- Getoonde tekst
########################################

Bij een uitgebreid booronderzoek van RAAP in de Oostvlietpolder in 19991 is op de Afzettingen van Calais (Formatie van Naaldwijk, Laagpakket van Wormer) een pakket Hollandveen (Formatie van Nieuwkoop) aangetroffen. In het oosten van de polder bereikt het veen een dikte van maximaal 2.0 meter. Onderin is het veen kleiig, naar boven toe niet meer. In het oostelijke deel van de polder leek de top van het veen niet geërodeerd te zijn, terwijl dat in het westelijk deel wel het geval leek te zijn. Dit als gevolg van erosie en de vorming van kreken vanuit de Vliet. Het kan in dit geval zowel gaan om Duinkerke I- (Formatie van Naaldwijk, Laagpakket van Walcheren) als Tiel 0-kreken (Formatie van Echteld). Ook het onderzoeksgebied ligt voor een groot deel op oever-/kreekafzettingen (zie Afbeelding 6). Voor het gebied waarin het onderzoeksgebied ligt wordt er vanuit gegaan dat het alleen om Afzettingen van Duinkerke I gaat (Formatie van Naaldwijk, Laagpakket van Walcheren). Verder zijn tot circa 0.3 meter beneden maaiveld de bovenste afzettingen aangerijkt met zand. Dit zand werd ter verbetering van de bouwvoor aangevoerd vanuit het duingebied.

De Vliet, die aan de westzijde langs de Oostvlietpolder loopt, is vermoedelijktussen 3450 en 2750 BP ontstaan. Dit kan afgeleid worden uit het voorkomen van de Afzettingen van Tiel-0 (Formatie van Echteld) langs de Vliet. De Vliet heeft zich in het Hollandveen (Formatie van Nieuwkoop) ingesneden, waarbij in een strook van ca. 200 meter aan weerszijden van de Vliet oeverafzettingen zijn afgezet op het veen. Ten oosten daarvan bestaat de ondergrond uit Hollandveen (Formatie van Nieuwkoop) op Afzettingen van Calais (Formatie van Naaldwijk, Laagpakket van Wormer) (Oude Rengerink, 1999).

1 Hierbij zijn geen boringen uitgevoerd ter plaatse van het onderzoeksgebied.

Afbeelding 6.De ligging van het onderzoeksgebied (rood omkaderd) op een kaart van RAAP, waarop het krekensysteem en vindplaatsen, aangetroffen bij het booronderzoek zijn weergegeven. Bron: Oude Rengerink, 1999.

3.2 Archeologische gegevens

Voor een overzicht van reeds bestaande kennis ten aanzien van archeologische vindplaatsen binnen - en in de directe omgeving van het onderzoeksgebied werden de Archeologische Waardenkaart van de Gemeente Leiden en Archis2, de online archeologische databank van de Rijksdienst voor het Cultureel Erfgoed geraadpleegd.

De Archeologische Waardenkaart van de Gemeente Leiden is het beleidsinstrument van de Gemeente Leiden met betrekking tot de afweging van archeologische belangen. Ter plaatse van het onderzoeksgebied wordt op de kaart een zone weergegeven met een hoge verwachting (zie Afbeelding 8). Op de kaart van het Bestemmingsplan Archeologie (zie Afbeelding 9) is het onderzoeksgebied gelegen binnen een zone met hoge archeologische waarde (Waarde-5).

########################################

- Getoonde gegevens
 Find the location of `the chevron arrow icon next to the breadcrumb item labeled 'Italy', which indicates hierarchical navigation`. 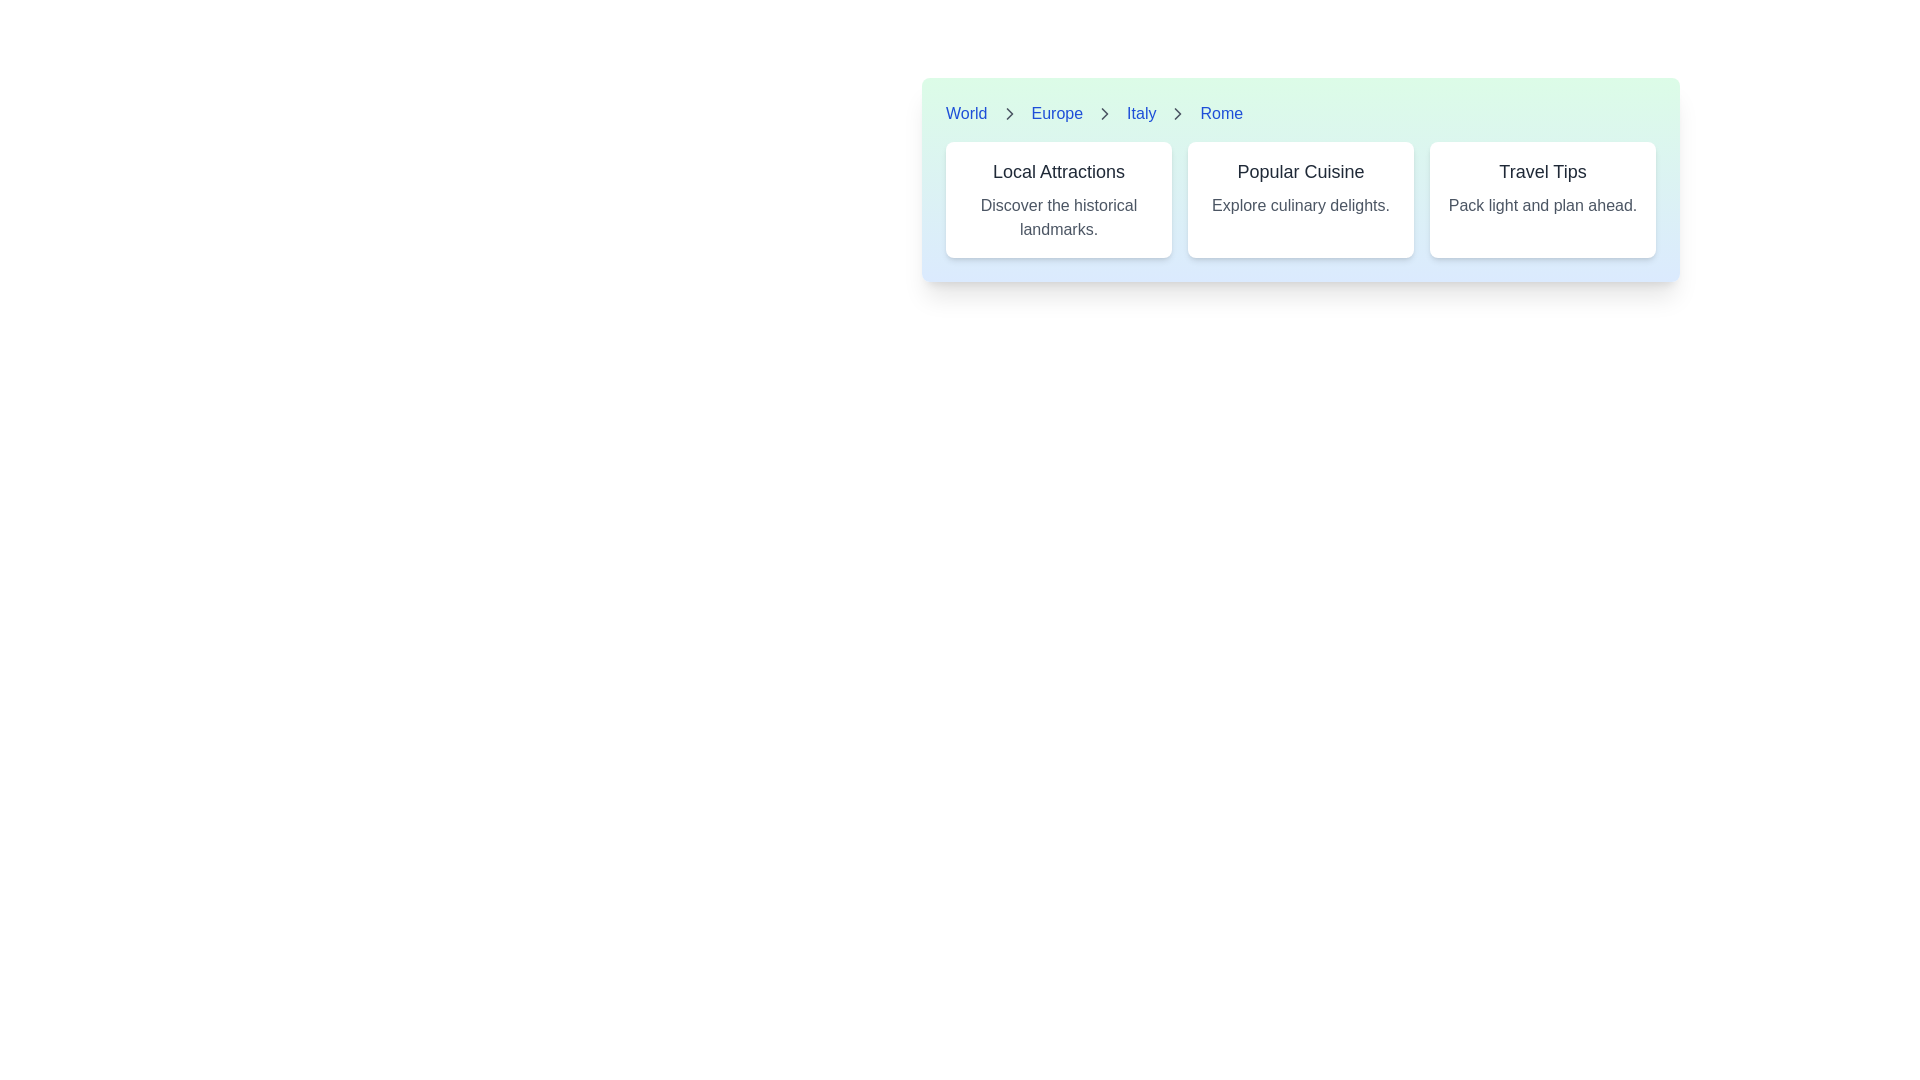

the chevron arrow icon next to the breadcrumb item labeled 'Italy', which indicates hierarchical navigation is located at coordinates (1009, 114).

########################################

- Opdrachten
1/ Herhaal uit de tekst over de Oostvlietpolder letterlijk het gedeelte van "De Archeologische Waardenkaart van de Gemeente Leiden is" tot en met "archeologische waarde (Waarde-5).".
2/ Gaat u verder met de tekst over de Oostvlietpolder, aansluitend op de laatste zin die daarvan is weergegeven.

- Antwoorden op volgorde
1/
De Archeologische Waardenkaart van de Gemeente Leiden is het beleidsinstrument van de Gemeente Leiden met betrekking tot de afweging van archeologische belangen. Ter plaatse van het onderzoeksgebied wordt op de kaart een zone weergegeven met een hoge verwachting (zie Afbeelding 8). Op de kaart van het Bestemmingsplan Archeologie (zie Afbeelding 9) is het onderzoeksgebied gelegen binnen een zone met hoge archeologische waarde (Waarde-5).

2/
Op de Archeologische Monumentenkaart van Zuid-Holland (AMK; Den Haag/Amersfoort: 1994) worden ter plaatse van het onderzoeksgebied geen terreinen met een archeologische status aangegeven. Wel worden in Archis2 in de nabije omgeving van het onderzoeksgebied enkele Archeologische Monumenten afgebeeld (zie Afbeelding 7). Op slechts 50 meter ten oosten van het onderzoeksgebied wordt een terrein van hoge archeologische waarde aangegeven (Monumentnummer 15.377), bestaande uit sporen van bewoning uit de Midden-Romeinse Tijd (70-270 na Christus) tot in de Middeleeuwen (500-1500 na Christus).

Op circa 500 meter afstand naar het westen, wordt eveneens een terrein van hoge archeologische waarde afgebeeld (Monumentnummer 3.180). In dit geval een terrein met resten van de hofstede Vredenhoef daterend uit de Late Middeleeuwen. Op ongeveer 700 meter naar het zuidwesten wordt nog een terrein weergegeven met een zeer hoge archeologische waarde (Monumentnummer 16.280).

Hier gaat het om twee veenwegen uit de Late Bronstijd of IJzertijd en sporen van bewoning uit het Neolithicum.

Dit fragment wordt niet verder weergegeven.